My bedroom looks very much like a library with a bed in it, which is exactly the way I want it, except that I am running out of walls. Every bookshelf I buy, I promise my sister to be the last, and naturally it never is. Here I keep most of my fiction; literary and commercial and crime a like. There’s almost an entire shelf of Dick Francis, and then there’s my collection of beautiful old books by Remarque, a few Nobel prize winners, mostly Saramago, because I read his Blindness when I was young and fell in love with it. Michael Connely and Lee Child of course, and my first edition Helen Hanff on a special shelf, and my book perfume (it didn’t smell like books, but it was worth a try), post cards of Dewey the Library Cat, piles of Jane Austen and Shakespeare’s comedies but not his tragedies. And one, tiny, lonely empty shelf for future books bought…

Then there is the kitchen. I have used a kitched cupboard for my cooking books, and I have two cute shelves right in front of where I work at the kitchen table. The shelves in the kitchen are for reference books about writing. I have too many, because when I get stuck I tell myself that reading them is almost like writing. My favorite is How not to write a novel. Even if you aren’t a writer, you can read it just for the sheer fun of it.

In the living room, there are as many bookcases as my sister allowed, which is three. And a half. I sort of snuck the half one in. But I share it with my sisters books. I am generous, that way.

Here are the shelves for the living room:

One shelf for our Terry Pratchett-books
One shelf for biographies about writers (and some musicians)
One shelf for Agatha Christie
One for my books about The Great War (one day I’m going to write a book about it that’s so thoroughly miserable I’m going to have to publish it under psedonym)
One for mostly my sisters books, which I in my head call Male Humour (Christoffer Moore, Carl Hiassen)
Three shelves for my sisters art books (the bottom ones, because they are too large to fit otherwise)
One for our Georgette Heyer-books
Three for general biographies and popular history
Two bookcases (approximately) for my old political books, everything from Simone de Beauvoir to Stonewall to Che Guevara and Malcom X and political science-books about social movements and feminism and race
Two shelves for popular science/, suchs as Gladwell, which I’ve grown amazingly addicted to in later years

What have I forgotten?

Oh, the “office”! That is, the smallest room in the apartment where my printers live. Two bookcases, but at least half of them is full of my sister’s art projects and the material and equipment she needs for it. I do have a couple of shelves, though, where I keep my own book in different language; the author’s copies that regularly arrive from Spain or Taiwan or the US or Brazil or China. I don’t really know what to do with them all, seeing how I can only read Swedish and English. My dad gets one copy of every book. I think he’s starting his own collection.

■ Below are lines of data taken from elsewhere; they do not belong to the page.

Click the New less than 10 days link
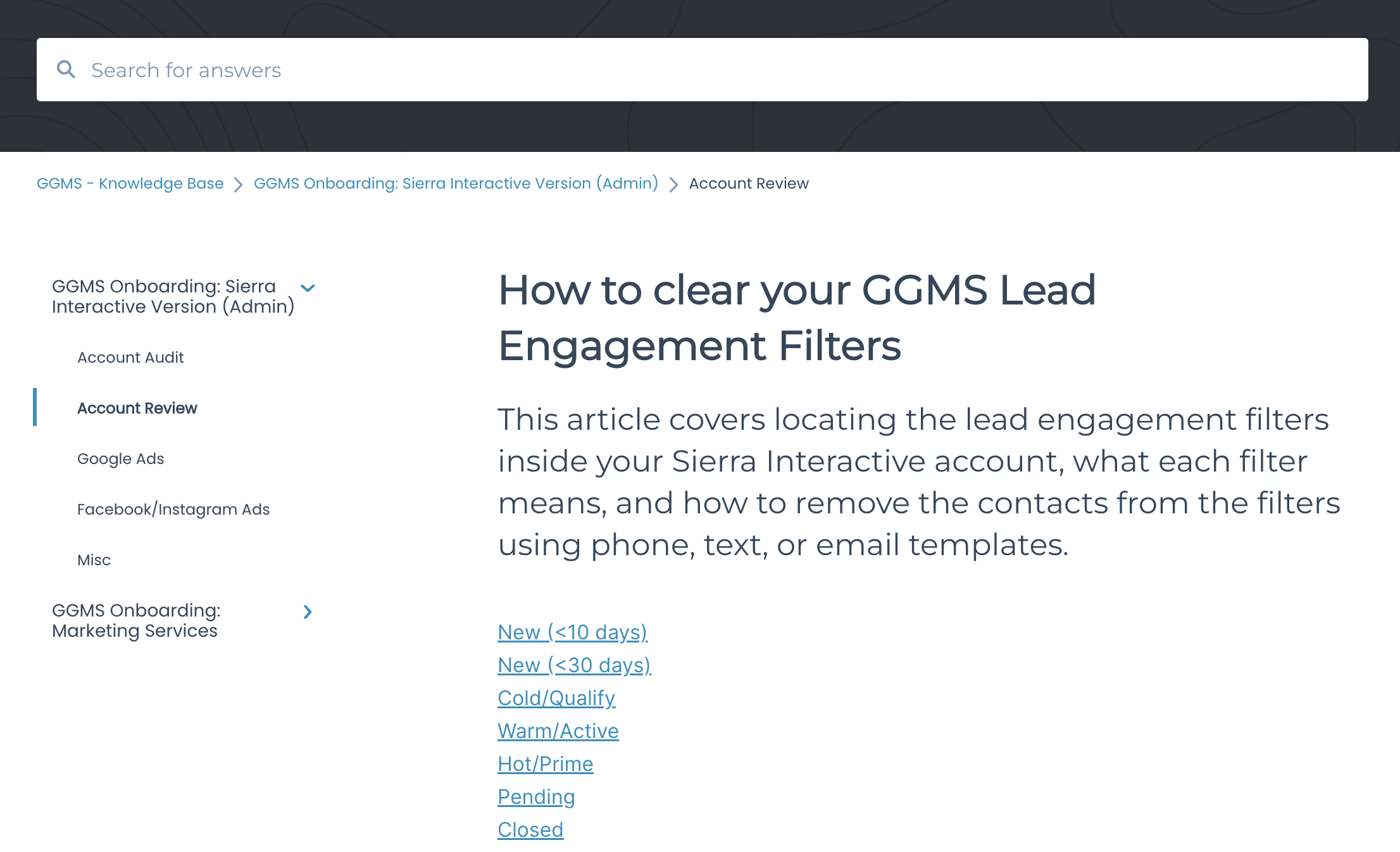The width and height of the screenshot is (1400, 852). [x=573, y=630]
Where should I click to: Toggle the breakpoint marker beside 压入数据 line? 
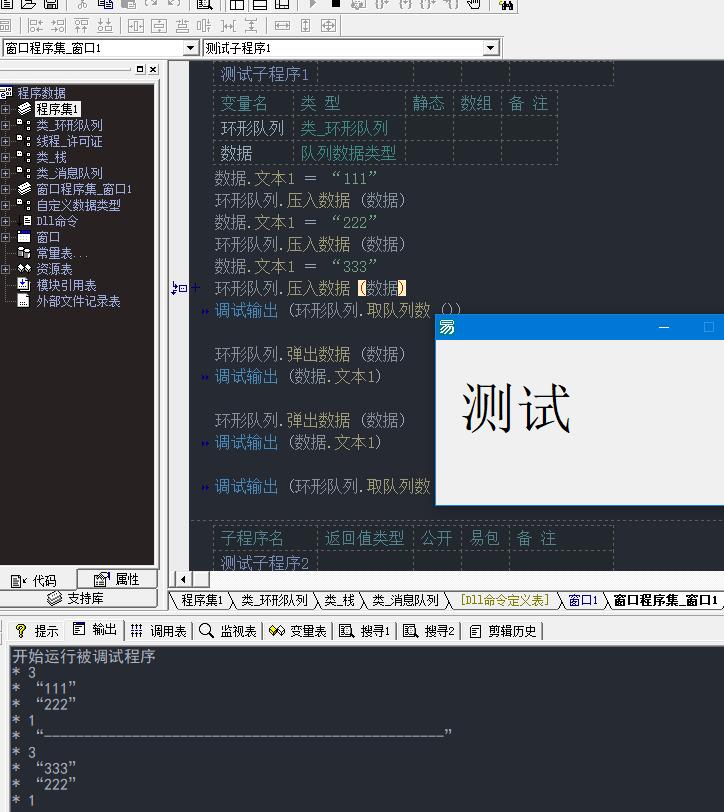point(180,288)
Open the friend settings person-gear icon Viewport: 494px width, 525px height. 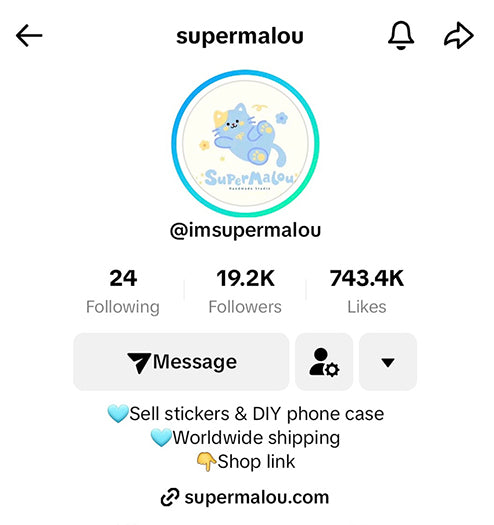(324, 362)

And there it is. An… organic organization. But it is fascinating with books, how they are sort of archeological layers, telling you the shifting story of your life and interest at a glance.

Sleeping in a library. All completely normal.
Lots of space left
Isn't it beautiful? This is opposite my bed, so that I can look at it while I have my first cup of coffee for the day
Living room
It looks chaotic, but... oh well, it's basically chaos
But look how cleverly I snuck that half a bookcase in. She can't notice a thing.